## PROBLEM
Write out exactly the lines below from the one containing "The width and" to the last, both ends kept, and nothing more; skip all pictures.

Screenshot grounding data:
--*--
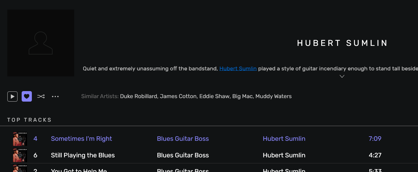Open the Hubert Sumlin biography link
Viewport: 418px width, 172px height.
tap(238, 68)
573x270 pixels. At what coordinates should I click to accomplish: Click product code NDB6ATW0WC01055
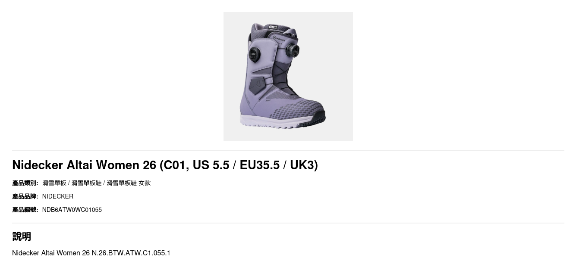pos(72,210)
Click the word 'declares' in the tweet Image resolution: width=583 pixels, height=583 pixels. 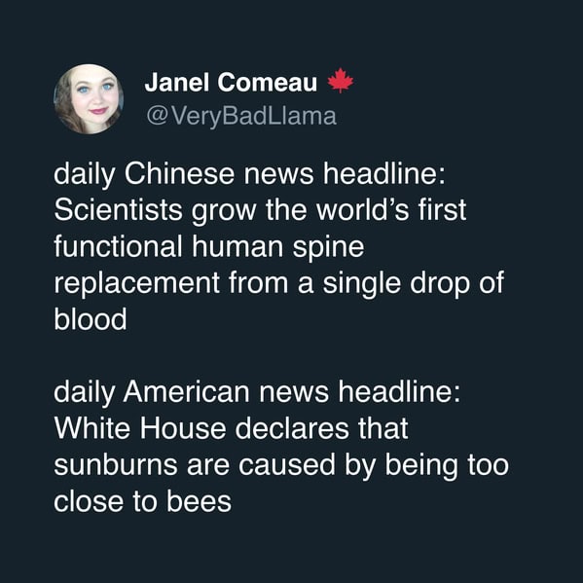292,428
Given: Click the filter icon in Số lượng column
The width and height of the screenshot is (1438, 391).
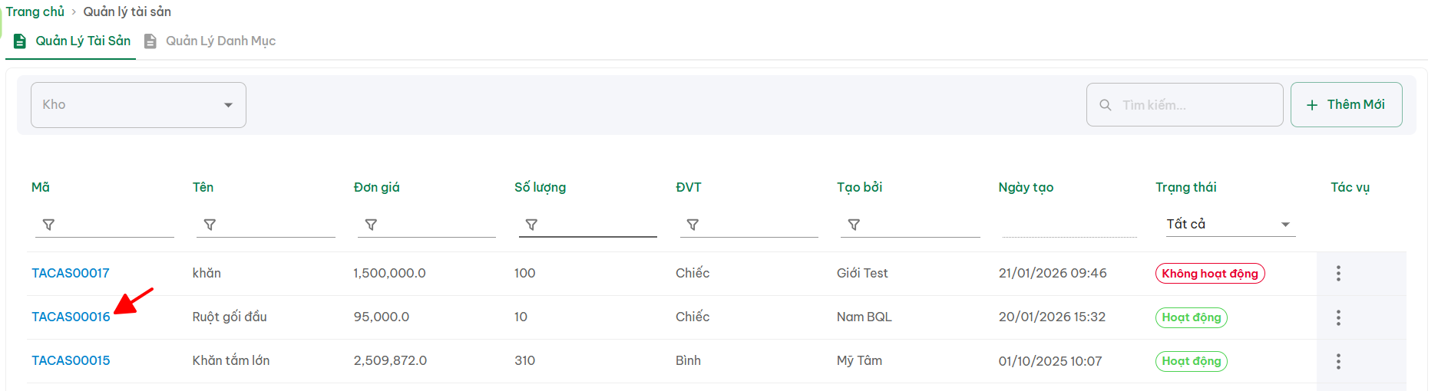Looking at the screenshot, I should coord(531,225).
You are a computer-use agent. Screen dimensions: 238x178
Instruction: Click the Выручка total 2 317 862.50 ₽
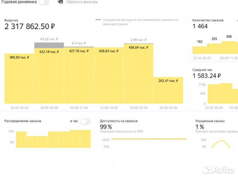pos(30,27)
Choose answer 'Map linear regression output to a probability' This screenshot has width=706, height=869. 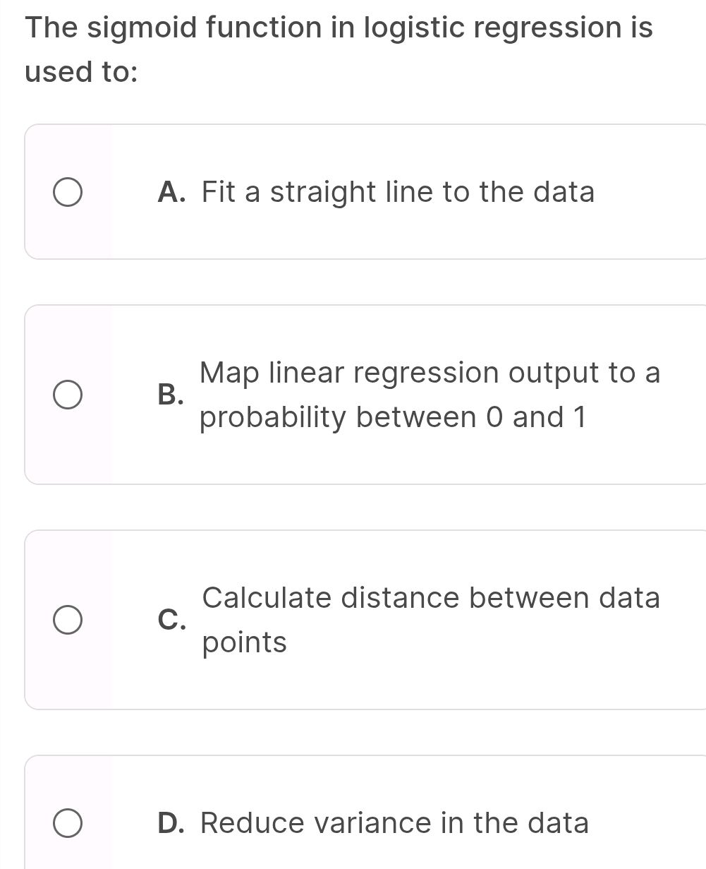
--*--
## WRITTEN REPLY
The width and height of the screenshot is (1438, 391).
Looking at the screenshot, I should coord(531,225).
You are a computer-use agent. Screen dimensions: 238x178
Instruction: Click the Выручка total 2 317 862.50 ₽
pos(30,27)
Choose answer 'Map linear regression output to a probability' This screenshot has width=706, height=869. 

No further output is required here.